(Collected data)

----------

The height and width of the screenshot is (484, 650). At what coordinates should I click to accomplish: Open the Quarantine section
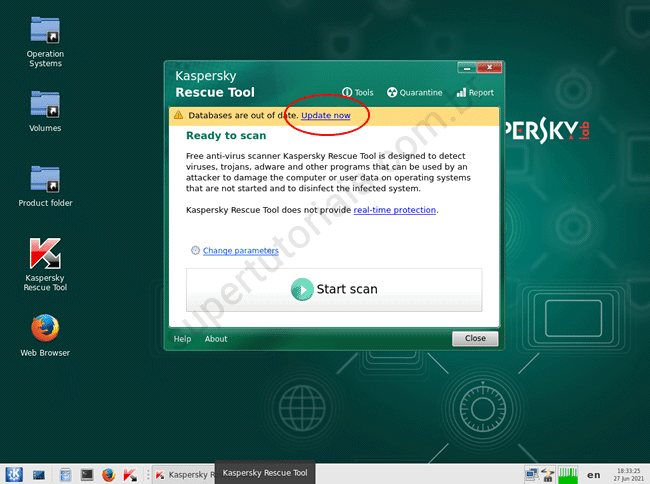pyautogui.click(x=414, y=92)
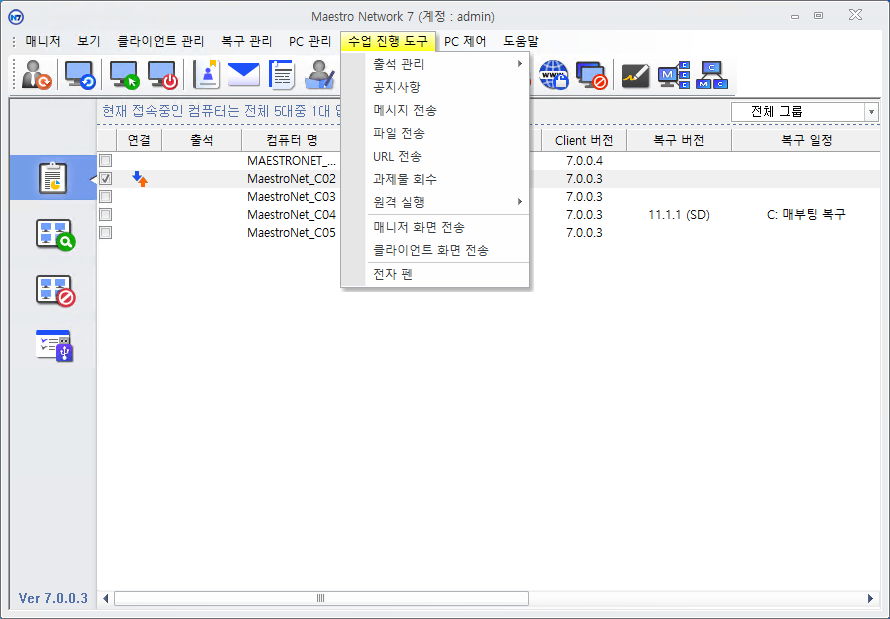This screenshot has height=619, width=890.
Task: Select the clipboard report sidebar icon
Action: (x=53, y=178)
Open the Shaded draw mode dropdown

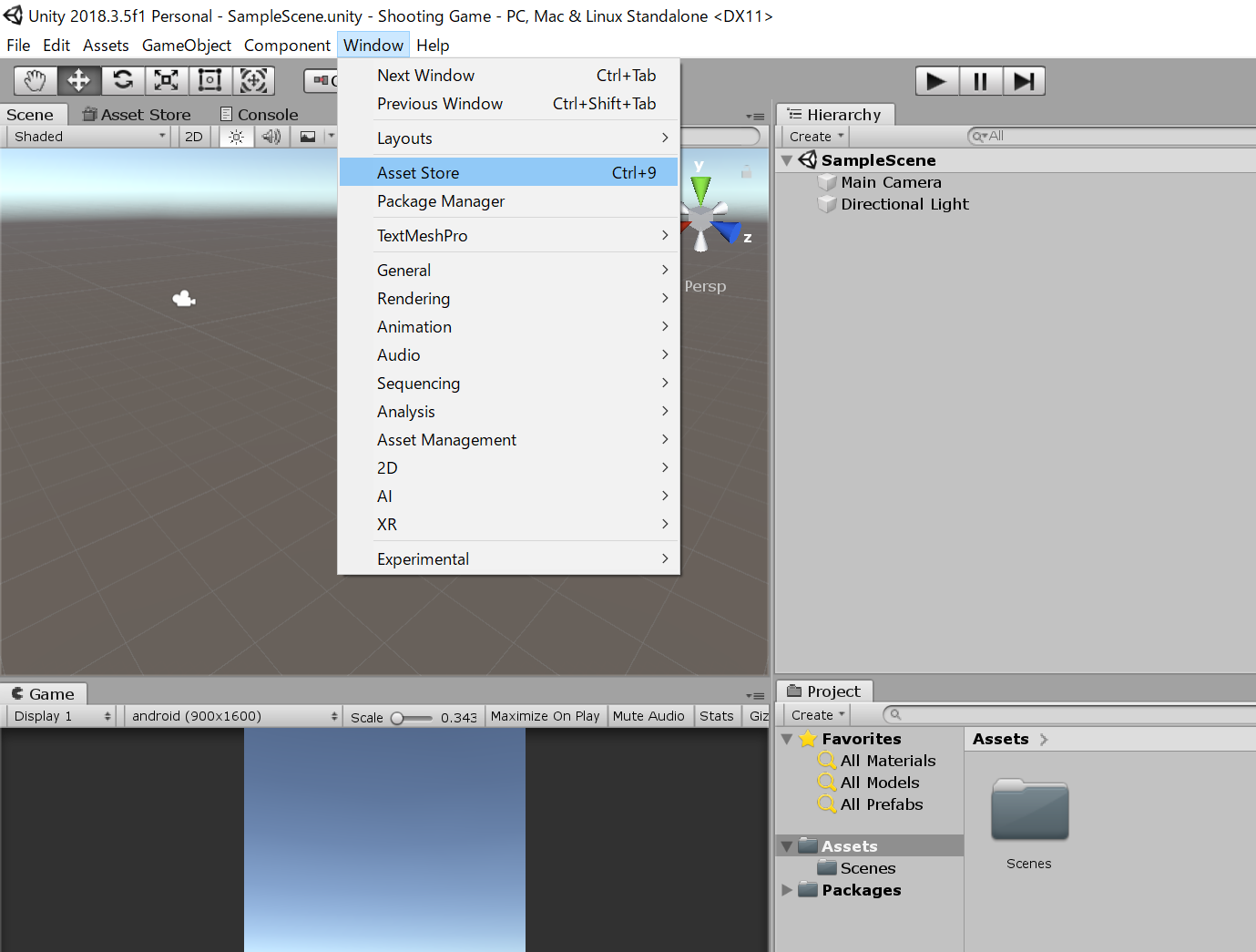(x=88, y=137)
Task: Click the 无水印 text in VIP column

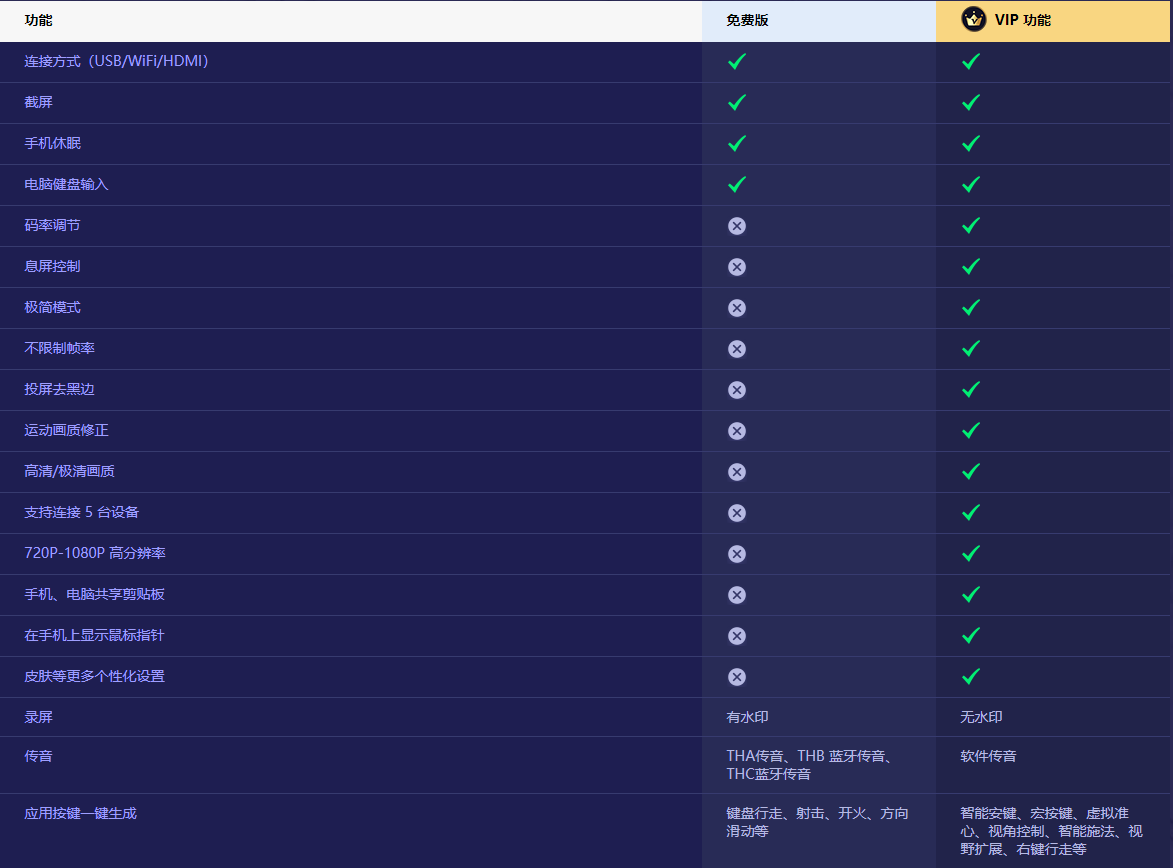Action: [x=980, y=717]
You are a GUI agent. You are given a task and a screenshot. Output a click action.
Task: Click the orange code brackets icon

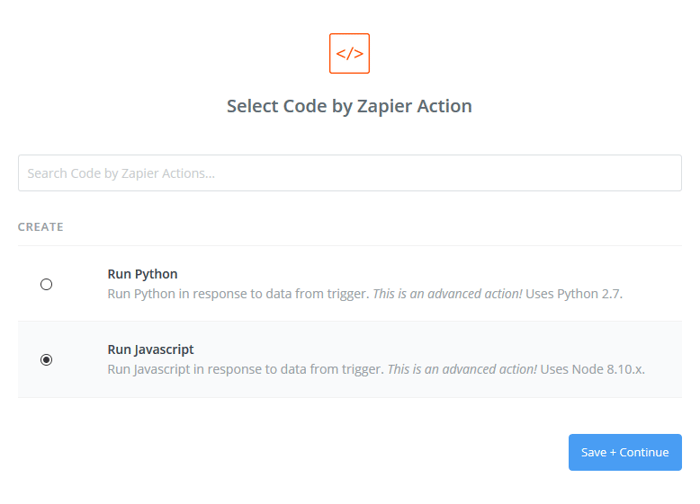coord(349,53)
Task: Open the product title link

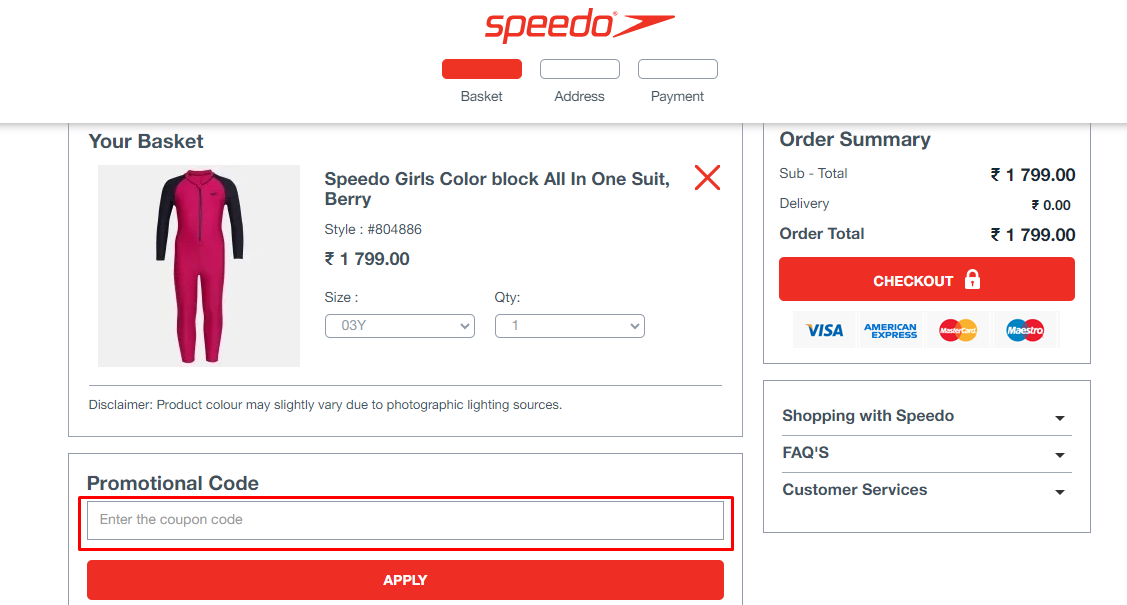Action: [x=496, y=188]
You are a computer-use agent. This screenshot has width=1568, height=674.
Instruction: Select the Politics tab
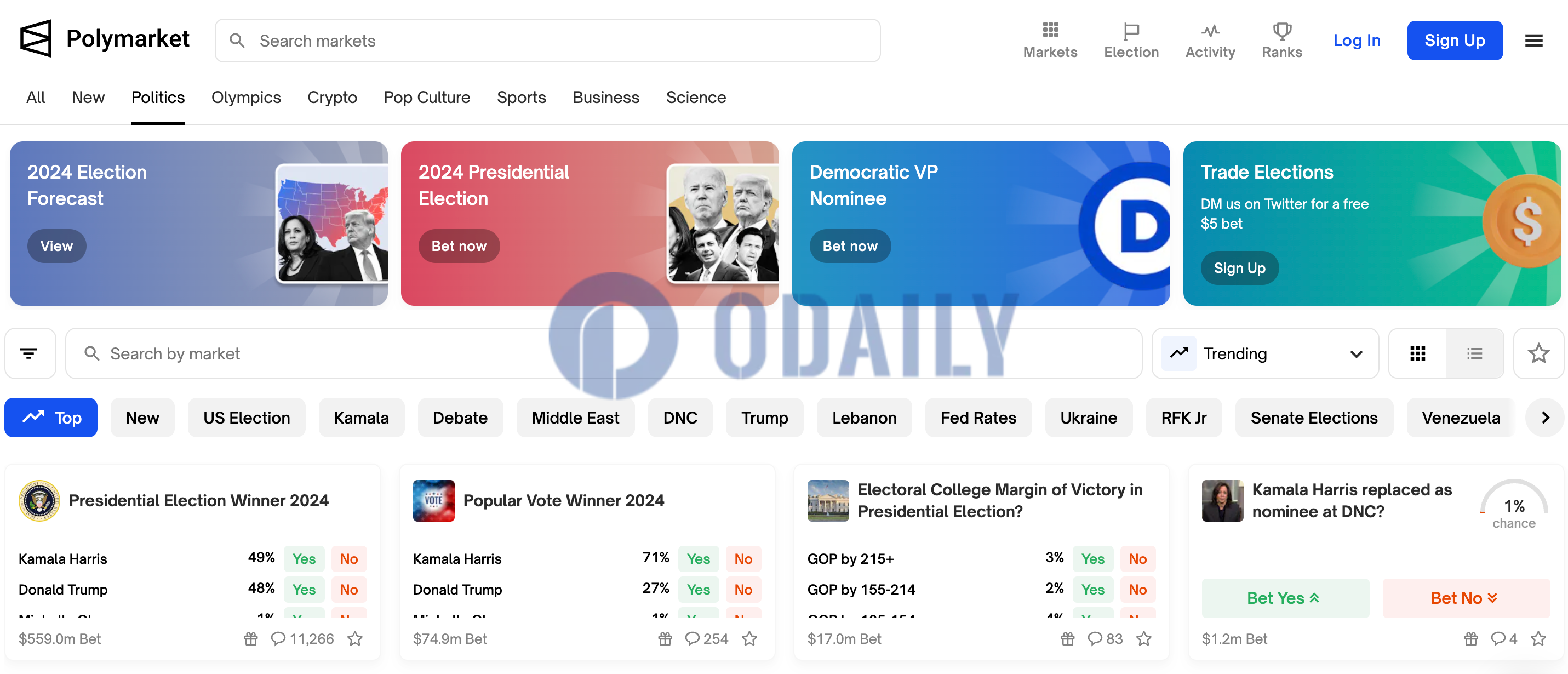pyautogui.click(x=158, y=97)
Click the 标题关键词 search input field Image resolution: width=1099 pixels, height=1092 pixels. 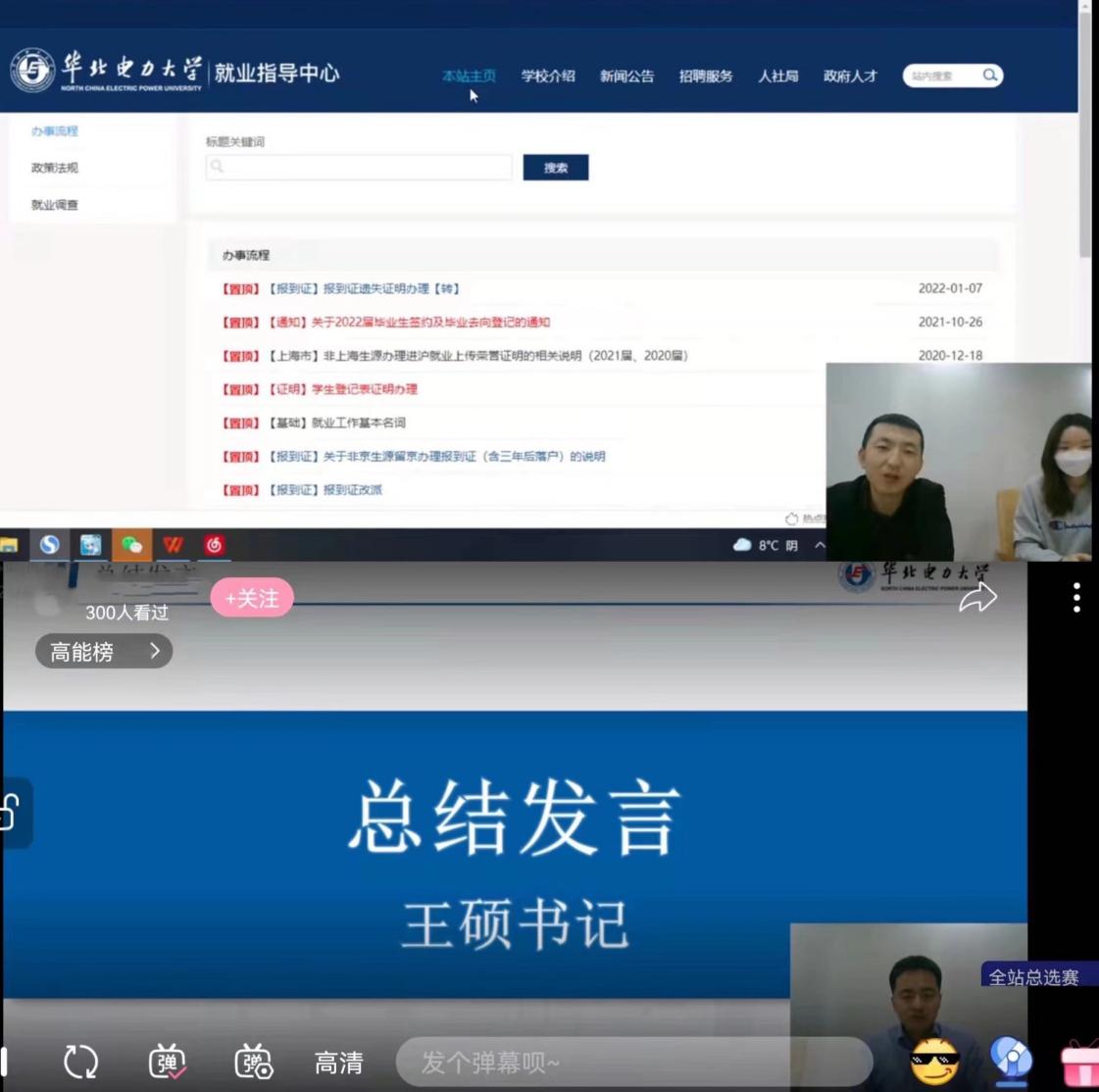click(359, 168)
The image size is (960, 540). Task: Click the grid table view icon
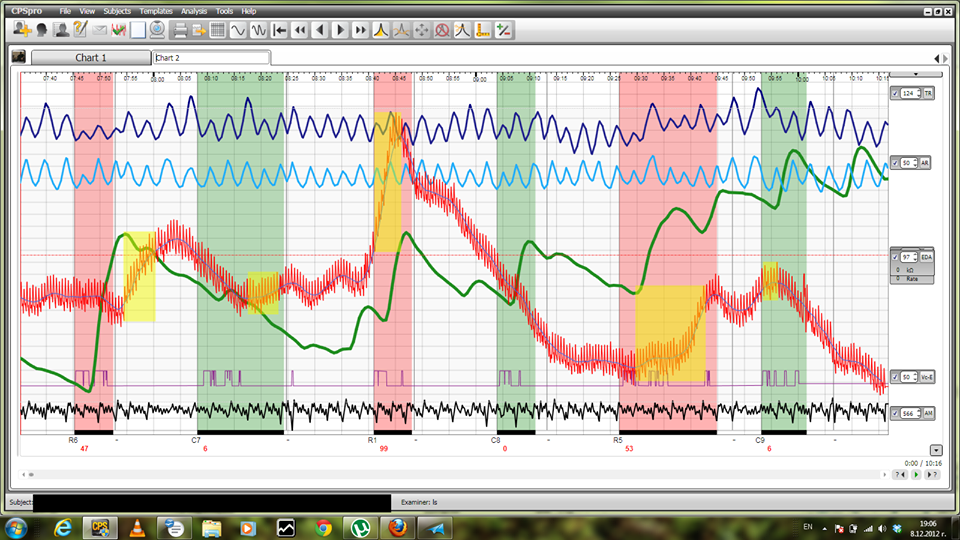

----------

> **What the task requires**
Show the lines of the records that contain the word "agent".

> **Response area**
You are a GUI agent. You are given a task and a screenshot. Output a click action.
You are a computer-use agent. This screenshot has width=1568, height=674.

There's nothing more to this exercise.